Question

6.128 Are Florida Lakes Acidic or Alkaline? The \(\mathrm{pH}\) of a liquid is a measure of its acidity or alkalinity. Pure water has a pH of \(7,\) which is neutral. Solutions with a pH less than 7 are acidic while solutions with a \(\mathrm{pH}\) greater than 7 are basic or alkaline. The dataset ForidaLakes givesinformation, including pH values, for a sample of lakes in Florida. Computer output of descriptive statistics for the \(\mathrm{pH}\) variable is shown:(a) How many lakes are included in the dataset? What is the mean pH value? What is the standard deviation? (b) Use the descriptive statistics above to conduct a hypothesis test to determine whether there is evidence that average pH in Florida lakes is different from the neutral value of 7 . Show all details of the test and use a \(5 \%\) significance level. If there is evidence that it is not neutral, does the mean appear to be more acidic or more alkaline? (c) Compare the test statistic and p-value you found in part (b) to the computer output below for the same data: One-Sample T: pH Test of \(m u=7\) vs not \(=7\) Variable \(\begin{array}{rrrr}\mathrm{N} & \text { Mean } & \text { StDev } & \text { SE Mean } \\ 53 & 6.591 & 1.288 & 0.177\end{array}\) \(\mathrm{pH}\) \(\begin{array}{crr}95 \% \mathrm{Cl} & \mathrm{T} & \mathrm{P} \\\ {[6.235,6.946)} & -2.31 & 0.025\end{array}\) 16

Short answer

From the computation, the calculated t-value suggests the mean pH is significantly different from 7. The conclusion based on the P-value and the t-value is that there is enough evidence to reject the null hypothesis at a 5% level of significance, suggesting the average pH in Florida lakes is different from the neutral value of 7. The mean pH value less than 7 indicates that the lakes are more acidic than neutral.

Step-by-step solution

Understand the given data

The given dataset represents the pH levels of some florida lakes.

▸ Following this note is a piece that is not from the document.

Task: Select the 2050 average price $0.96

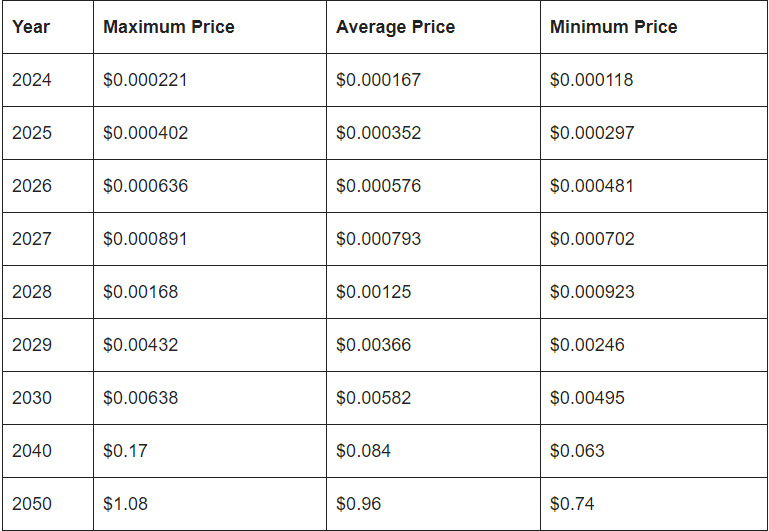Action: tap(358, 504)
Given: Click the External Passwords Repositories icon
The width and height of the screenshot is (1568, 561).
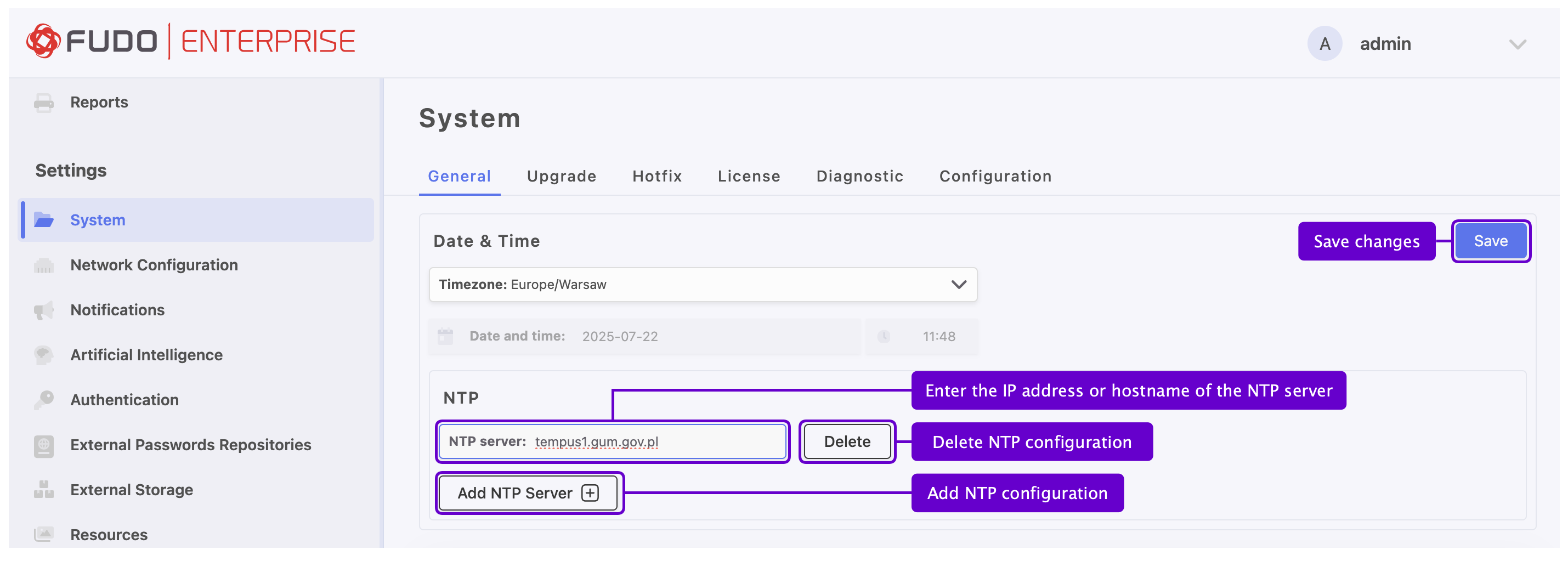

We know from the data that there are 53 lakes (N=53), the mean pH level is 6.591 or roughly 6.59, and the standard deviation is 1.288 or approximately 1.29.

Conduct a hypothesis test

We need to set up the null and alternative hypothesis for the test. The null hypothesis assumes the mean pH of Florida lakes, \( \mu \), is 7 (neutral). So, \( H_0 : \mu = 7 \). The alternative hypothesis assumes the mean pH is different from 7. So, \( H_a : \mu \neq 7 \). This is a two-tailed test. Since we know the mean and the standard deviation, we can calculate the test statistic (t-score) using the formula, \( t = (\bar{x} - \mu) / (\sigma / \sqrt N) \), where \( \bar{x} \) is the sample mean, \( \mu \) is the claimed population mean in the null hypothesis, \( \sigma \) is the standard deviation and N is the number of values in the sample. Inserting the given values into the formula, we can calculate \( t \). Next, we compare the calculated t-value with the table value to decide whether to reject or not to reject the null hypothesis.

Compare the test statistic and p-value

After calculating, we then compare the test statistic and p-value with the computer output. We look at the t-value and the P-value to draw up conclusions about the hypothesis.